# Grob 4v18



## S5rx7 (Mar 10, 2022)

Brought my Grob home last night around 930pm est. Started degreasing around 5pm today. Then tore down. I'll get it painted and reassembled. Everything is in very very good condition. Orignal paint machine. Came with all the gadgets it was purchased with. I have all the orignal documents that came with the machine including the purchase order and such.


----------



## Aukai (Mar 10, 2022)

Cool...


----------



## S5rx7 (Mar 18, 2022)

Mid  blast, Accent color, frame color. The frame I mixed up a Vanilla creme color.


----------



## Boswell (Mar 18, 2022)

Looking Good !


----------



## SLK001 (Mar 18, 2022)

Does the blade welder still work?


----------



## S5rx7 (Mar 18, 2022)

SLK001 said:


> Does the blade welder still work?


All signs show it should.

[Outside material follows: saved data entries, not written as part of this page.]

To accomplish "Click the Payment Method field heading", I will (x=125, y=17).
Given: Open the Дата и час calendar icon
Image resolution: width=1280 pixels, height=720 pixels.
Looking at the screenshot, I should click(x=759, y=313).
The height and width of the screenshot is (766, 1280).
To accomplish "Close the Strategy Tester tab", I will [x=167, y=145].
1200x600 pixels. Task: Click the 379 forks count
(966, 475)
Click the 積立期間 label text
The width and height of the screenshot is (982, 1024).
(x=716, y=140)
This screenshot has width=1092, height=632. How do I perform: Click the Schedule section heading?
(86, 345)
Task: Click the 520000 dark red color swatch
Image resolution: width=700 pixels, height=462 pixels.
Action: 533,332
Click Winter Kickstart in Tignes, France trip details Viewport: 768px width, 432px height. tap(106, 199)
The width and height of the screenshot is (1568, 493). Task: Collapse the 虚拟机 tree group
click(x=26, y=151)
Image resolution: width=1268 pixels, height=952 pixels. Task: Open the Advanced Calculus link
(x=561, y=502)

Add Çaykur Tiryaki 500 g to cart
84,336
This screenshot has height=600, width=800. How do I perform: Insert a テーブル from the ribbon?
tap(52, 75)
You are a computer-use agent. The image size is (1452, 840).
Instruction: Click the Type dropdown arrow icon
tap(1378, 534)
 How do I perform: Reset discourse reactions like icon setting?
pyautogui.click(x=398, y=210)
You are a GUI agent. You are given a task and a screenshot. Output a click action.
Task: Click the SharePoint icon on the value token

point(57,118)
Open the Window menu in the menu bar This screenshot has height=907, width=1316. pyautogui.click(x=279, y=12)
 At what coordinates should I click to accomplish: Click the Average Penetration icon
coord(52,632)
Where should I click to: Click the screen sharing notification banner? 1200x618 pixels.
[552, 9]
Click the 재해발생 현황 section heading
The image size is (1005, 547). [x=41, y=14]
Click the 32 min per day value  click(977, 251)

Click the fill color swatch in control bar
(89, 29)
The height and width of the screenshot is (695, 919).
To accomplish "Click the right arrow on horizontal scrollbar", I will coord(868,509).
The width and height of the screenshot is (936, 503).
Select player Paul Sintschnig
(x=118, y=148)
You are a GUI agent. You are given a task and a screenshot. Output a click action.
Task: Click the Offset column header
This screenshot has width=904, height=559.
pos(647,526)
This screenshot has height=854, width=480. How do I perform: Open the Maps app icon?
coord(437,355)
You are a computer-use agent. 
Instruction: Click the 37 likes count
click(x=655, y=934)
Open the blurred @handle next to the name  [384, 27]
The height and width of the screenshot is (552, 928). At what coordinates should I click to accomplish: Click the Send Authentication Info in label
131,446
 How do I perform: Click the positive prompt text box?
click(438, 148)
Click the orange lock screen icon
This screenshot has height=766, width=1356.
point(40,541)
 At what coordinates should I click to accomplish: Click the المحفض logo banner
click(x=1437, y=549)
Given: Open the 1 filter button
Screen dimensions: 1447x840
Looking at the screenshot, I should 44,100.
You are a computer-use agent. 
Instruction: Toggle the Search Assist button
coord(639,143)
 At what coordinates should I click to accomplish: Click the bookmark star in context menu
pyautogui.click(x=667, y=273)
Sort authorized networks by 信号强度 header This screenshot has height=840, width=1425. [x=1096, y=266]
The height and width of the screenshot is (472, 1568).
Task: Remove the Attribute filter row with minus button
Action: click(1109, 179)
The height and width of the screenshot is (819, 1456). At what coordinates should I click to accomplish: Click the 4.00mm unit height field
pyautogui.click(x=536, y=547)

I tore it apart so Hopefully it does when I put it back together


----------



## S5rx7 (Apr 3, 2022)

99.9% complete.


----------



## Boswell (Apr 3, 2022)

That is looking very nice!


----------



## FOMOGO (Apr 3, 2022)

Nice work on the saw. Have been on the lookout for one for a few years now. One day hopefully. Mike


----------